The dinner was held under the Chatham House Rule and was attended by a small group of business leaders, tax experts, academics, policymakers and advisors. The write-up below summarizes the personal views expressed and does not necessarily represent the position of any organization, including KPMG.

Executive summary

  • Multilateralism under strain: The stable post-war order may have been an exception rather than the norm. Today’s patchwork of bilateral, regional, and issue-specific agreements reflects a return to historical patterns.
  • Continuity beneath the chaos: While institutions appear fragile, significant cooperation persists from enduring bilateral tax treaties to widespread adherence to normative agreements such as the Paris Climate Accord.
  • Sovereignty reasserted: Governments are prioritizing resilience and strategic autonomy, complicating regulatory alignment but not eliminating opportunities for selective cooperation.
  • Fairness contested; justice reframed: Tax debates revealed how fairness is defined differently across cultures. “Just transitions” in areas like climate and technology may offer a more pragmatic framing.
  • Trust deficits are widening: Both between nations and within them, perceptions of rigged economies and weak social contracts undermine support for cooperation and taxation.
  • Business in the crossfire: Many in business are hearing from colleagues that geopolitics is now their top risk, but they feel ill-equipped to respond. Many are reducing public “values messaging” while continuing internal commitments — a trend labeled “green hushing.”
  • Norms and coalitions as pathways: Non-binding frameworks and coalitions of the willing — sometimes led by small or mid-sized states — have demonstrated influence in shaping global rules, particularly where universal consensus is unattainable.
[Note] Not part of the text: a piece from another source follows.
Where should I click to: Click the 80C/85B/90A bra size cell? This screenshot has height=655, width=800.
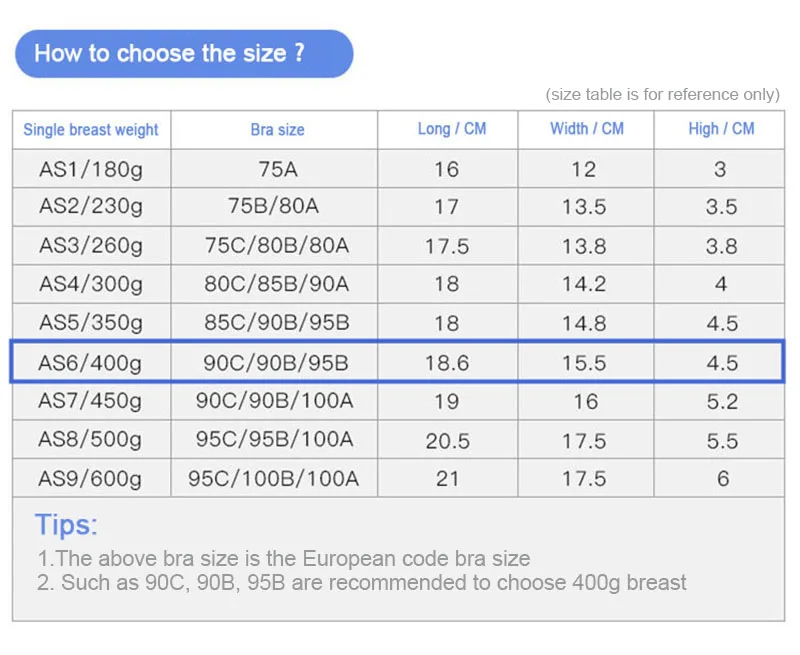coord(274,284)
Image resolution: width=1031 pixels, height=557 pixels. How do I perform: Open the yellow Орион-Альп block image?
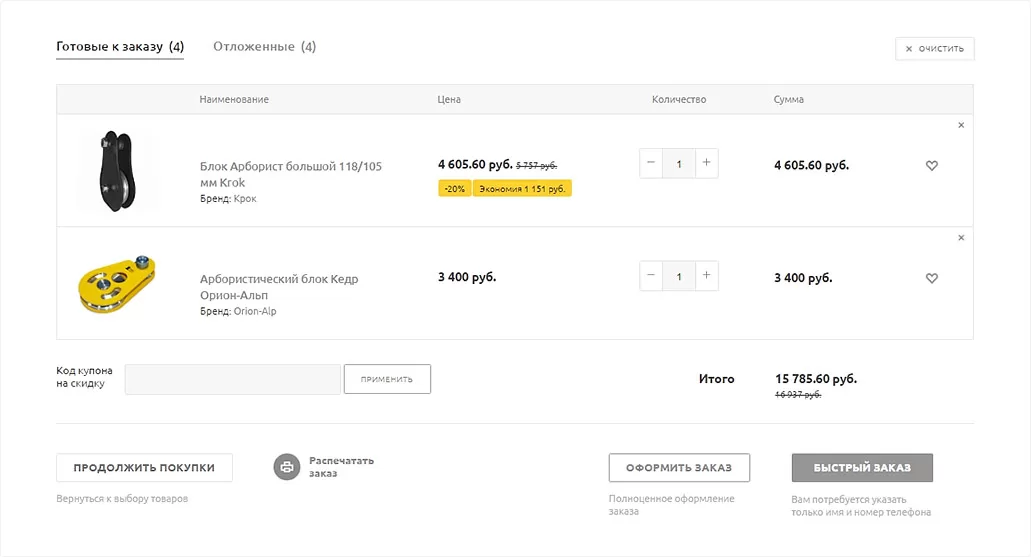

From multilateralism to patchwork governance

How durable are today’s fractured forms of cooperation?

Participants debated whether the current turbulence is a temporary pause before a new global order emerges, or whether the relatively stable decades after 1945 were in fact an unusual interlude. Some suggested that global governance — as often imagined in multilateral institutions — has historically been brief and fragile.

Others noted that while institutions such as the United Nations (UN) continue to attract strong participation, their authority is increasingly questioned. This raises the possibility that what is sometimes perceived as a breakdown of order may instead be a return to a more historically typical state of flux.

Strategic competition and the role of sovereignty

What does the reassertion of sovereignty mean for cooperation?

The group explored how sovereignty is being reasserted as governments prioritize resilience over efficiency. Energy, resources and supply chains are being treated as strategic assets, with tariffs and regulations deployed to protect them. This complicates alignment across jurisdictions, raising compliance costs for business and testing trust between states.

At the same time, sovereignty has not precluded cooperation; selective deals continue where interests overlap. Participants also noted that emerging powers — particularly China, India and Brazil — are more actively shaping debates. Some framed China’s posture as a bid to offer stability in contrast to a more fragmented West, while others highlighted concerns about leverage, debt and trust.

Redefining fairness in a multipolar world

How can common standards emerge when societies define “fair shares” differently?

Tax served as a prism for broader debates about fairness. Some argued that competition between jurisdictions disciplines governments; others saw it as a path to destructive undercutting. Public polling indicates growing support for tax as a tool to incentivize positive behaviors, especially around sustainability, rather than solely as a punitive measure on large corporations.

Yet participants observed that fairness is interpreted differently across contexts; what appears equitable in one country may seem unjust in another. This complicates negotiations on global tax and environmental frameworks. Some suggested framing around “justice”. For example, ensuring just transitions in energy or climate policy may provide more workable common ground (although it may run into similar issues).

Business as a governance actor

What role should companies play in shaping and sustaining global rules?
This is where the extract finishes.